Personaggio solo apparentemente secondario di tutta la vicenda è Violeta (Mònica Almirall), figlia di entrambi e sorellastra di altri due figli avuti da ognuno in altri rapporti, molto legata ai suoi genitori: da un lato comprende la portata di quel legame profondo, dall'altro non riesce ad accettare la loro decisione di morire insieme. In un certo senso è come se Violeta incarnasse i dubbi e le innumerevoli domande che noi spettatori siamo chiamati a porci, le stesse che il buon lavoro del regista continua a far emergere senza ricorrere mai all'ausilio di accatti e ricatti che in situazioni simili sono sempre dietro l'angolo. Anche per questo, forse, si ricorre in qualche occasione all'escamotage musical-coreografico, quasi a voler riempire in maniera evocativa gli spazi che spesso le semplici parole non possono riempire, o che rischierebbero di riempire in maniera banale.

In ballo non c'è solamente una scelta, doppia in questo caso, ma tutto il bilancio di una vita che non si riesce più ad immaginare con l'assenza dell'altro.

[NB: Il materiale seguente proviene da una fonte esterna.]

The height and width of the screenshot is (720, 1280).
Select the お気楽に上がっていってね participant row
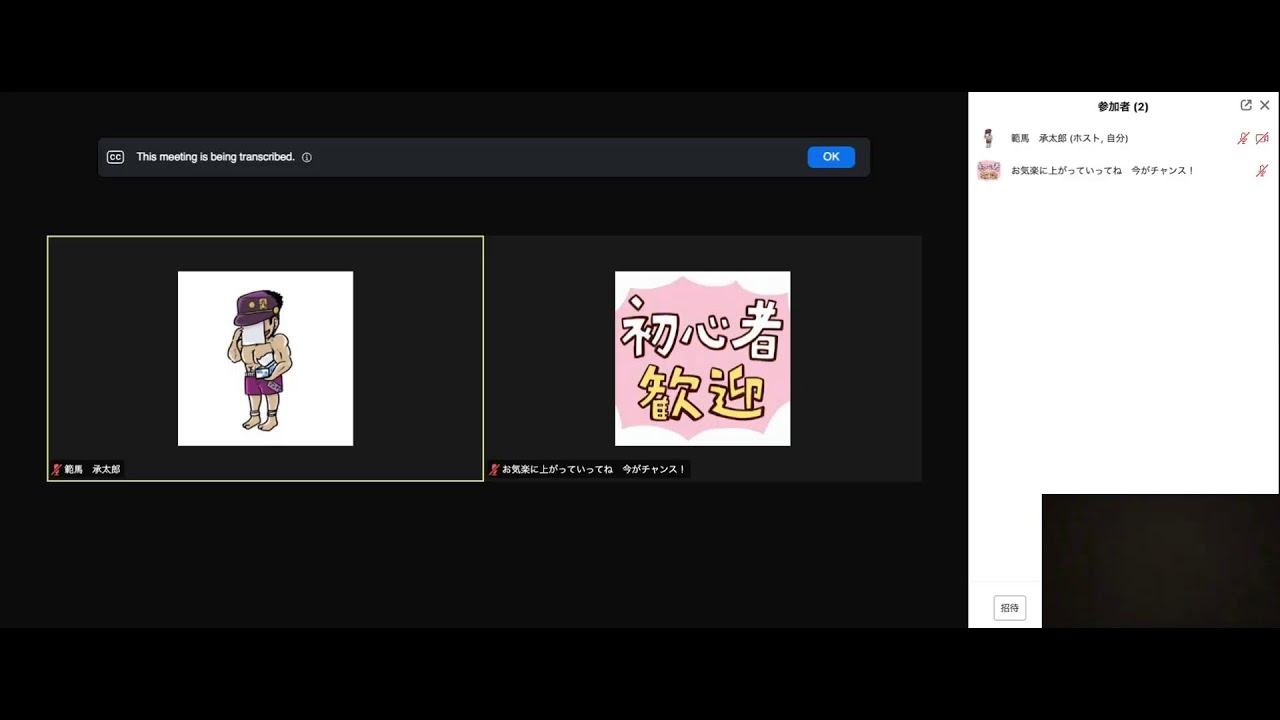tap(1100, 170)
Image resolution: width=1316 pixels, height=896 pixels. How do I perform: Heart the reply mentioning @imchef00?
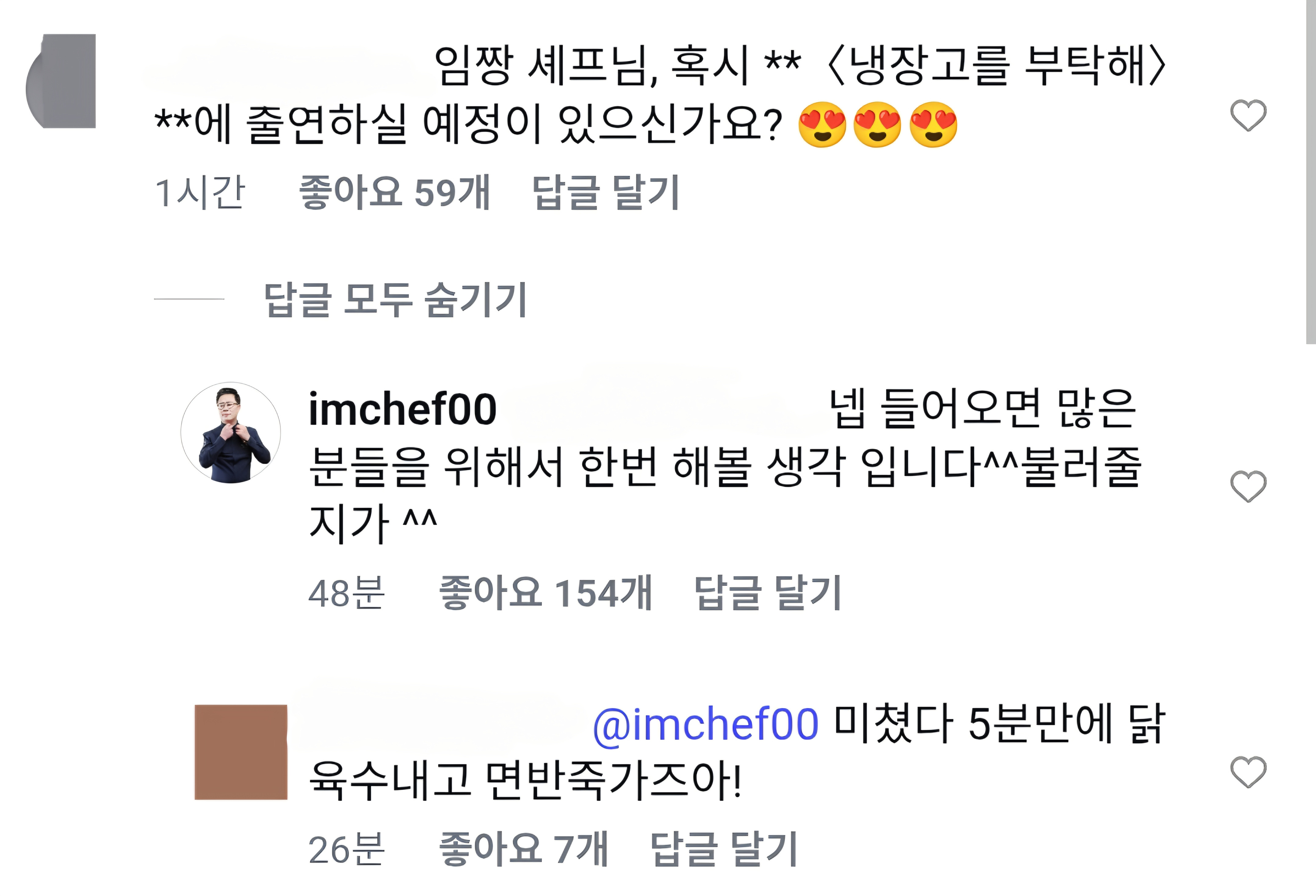(x=1248, y=772)
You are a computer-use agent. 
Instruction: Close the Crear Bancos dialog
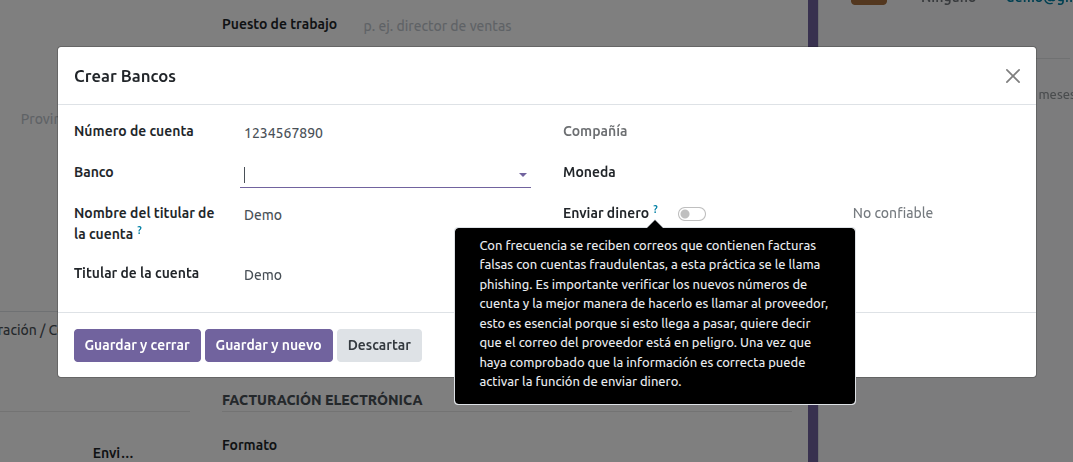(1013, 76)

Marqués-Marcet non ci obbliga ad essere d'accordo, ma di prendere parte a questa riflessione delicatissima e profonda: "Il film non tratta esclusivamente della malattia terminale o del suicidio assistito quanto, piuttosto, del modo in cui affrontiamo gli affetti e le nostre aspettative di fronte al vuoto della morte. Più che concentrarci sul decadimento fisico legato alle malattie terminali, su cui abbiamo fatto molte ricerche, ci interessava il lato esistenziale ed emotivo della malattia, che porta con sé interrogativi del tipo: come scegliamo di vivere? Come condividiamo le nostre decisioni con i nostri cari? Come ci accompagniamo l'un l'altro nel processo che porta alla fine?".